**BRIEF**
Could you print every line of the listing below word for word, leaving out the pictures?

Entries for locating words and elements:
* BEGIN *

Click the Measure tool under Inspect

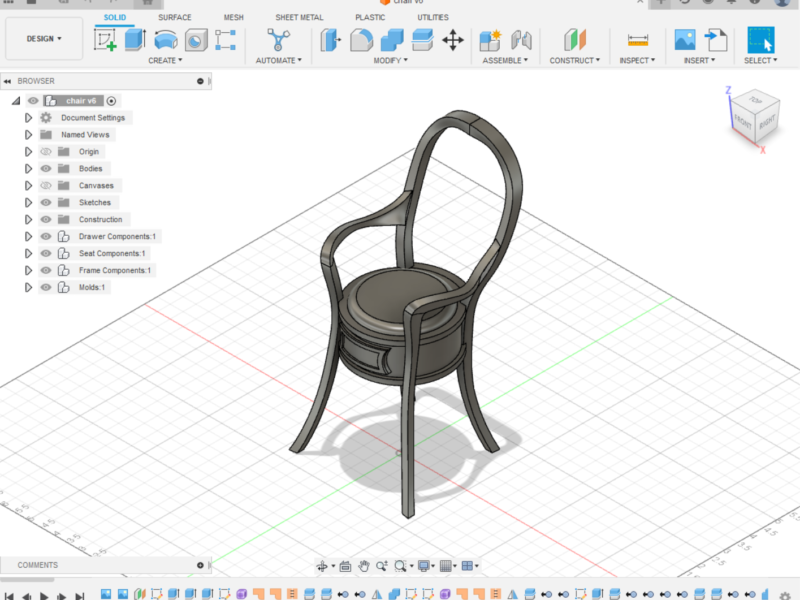pyautogui.click(x=637, y=40)
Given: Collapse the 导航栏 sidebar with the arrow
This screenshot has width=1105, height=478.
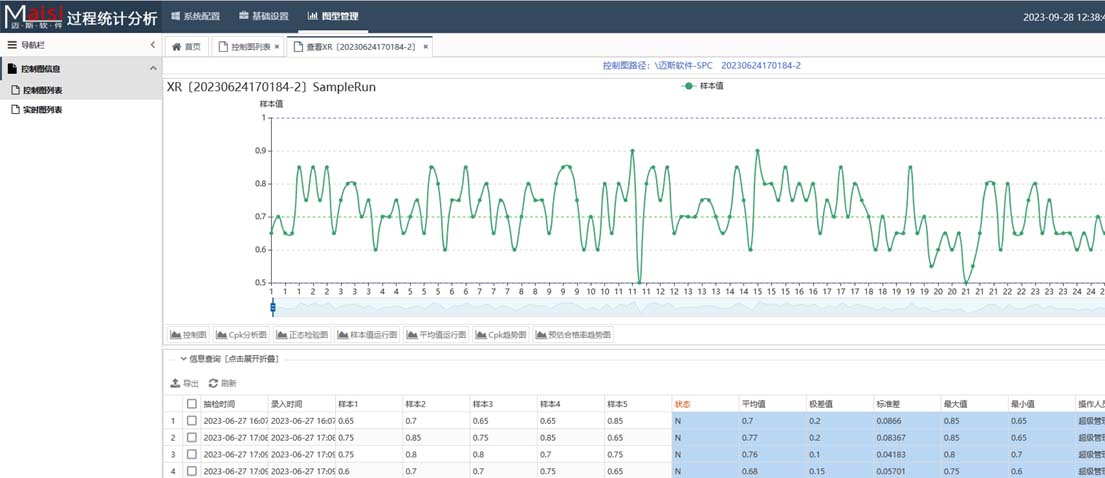Looking at the screenshot, I should 153,45.
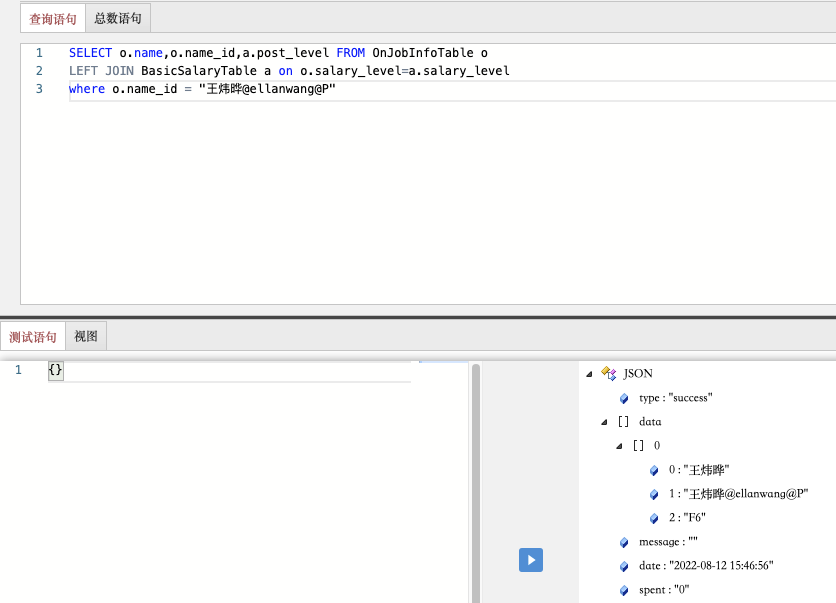Click the icon next to the "王炜晔" value
The height and width of the screenshot is (603, 836).
coord(654,470)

* END *

**OUTPUT FOR THIS EXERCISE**
Click the Measure tool under Inspect

pyautogui.click(x=637, y=40)
Given: Collapse the 导航栏 sidebar with the arrow
This screenshot has width=1105, height=478.
Looking at the screenshot, I should 153,45.
Click the icon next to the "王炜晔" value
The height and width of the screenshot is (603, 836).
coord(654,470)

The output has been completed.